** Work required **
Omit the images and reproduce the rest of the entries exactly.

** Data to process **
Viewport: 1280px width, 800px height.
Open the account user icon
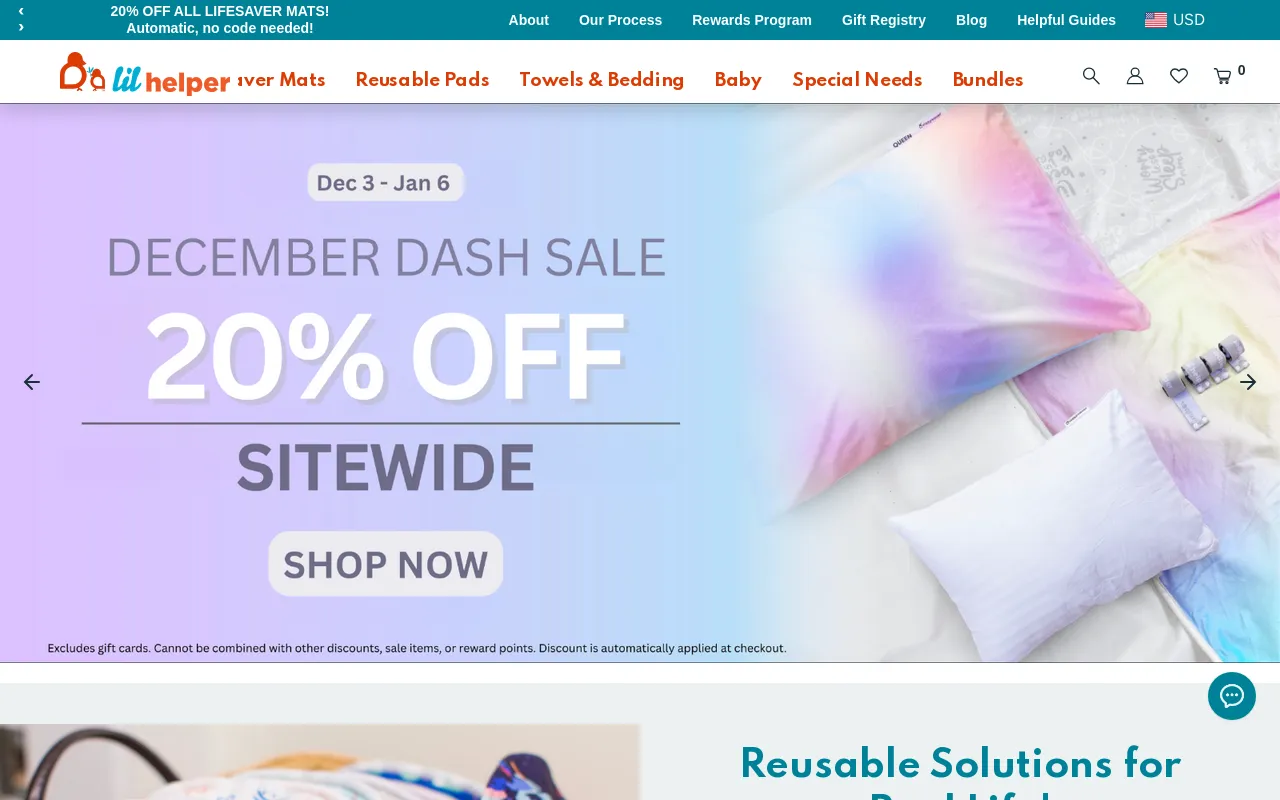[x=1135, y=76]
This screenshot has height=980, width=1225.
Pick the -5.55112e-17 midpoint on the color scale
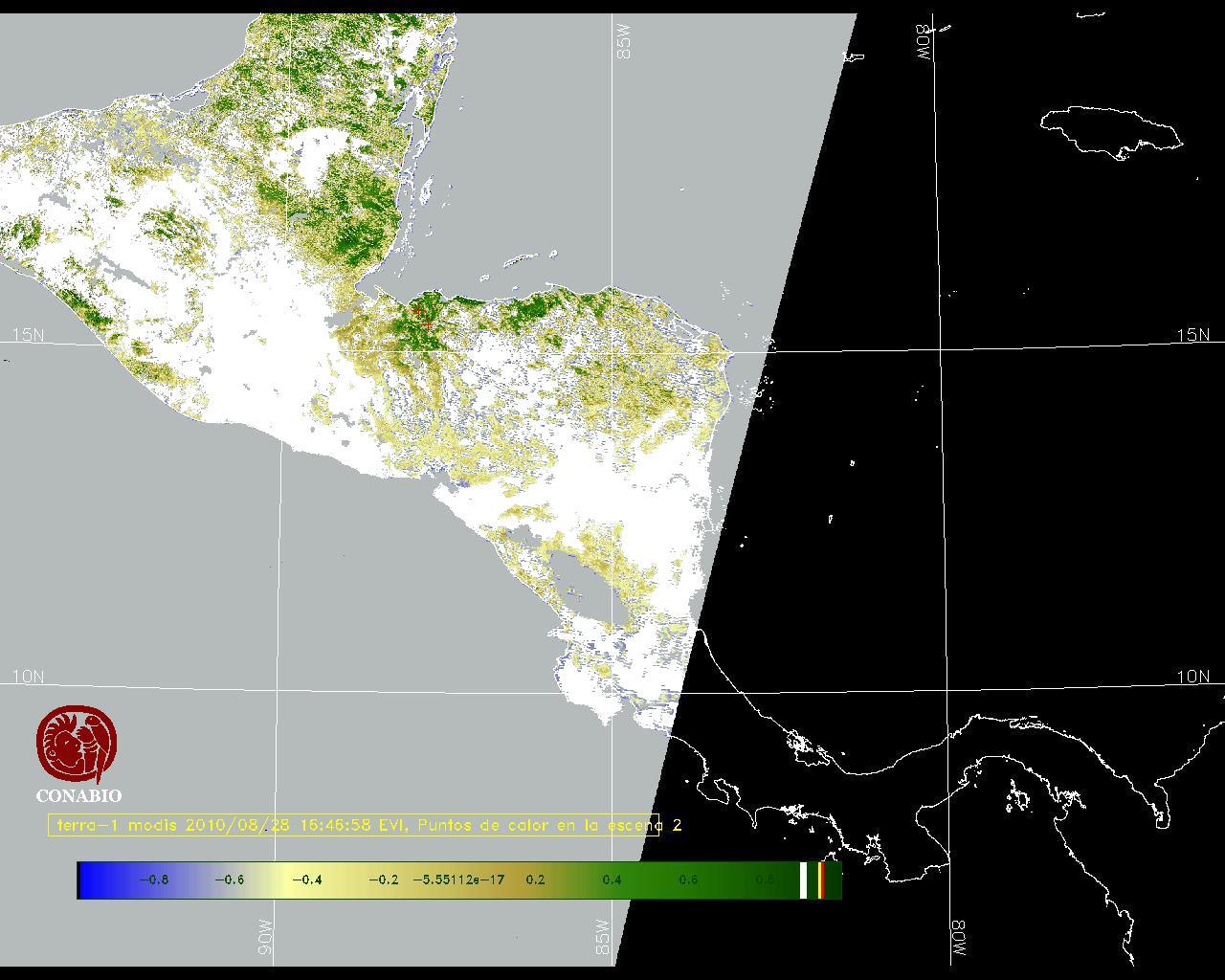pos(458,880)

** Written response **
Viewport: 1280px width, 800px height.
Open the account user icon
[x=1135, y=76]
This screenshot has height=980, width=1225.
Pick the -5.55112e-17 midpoint on the color scale
pos(458,880)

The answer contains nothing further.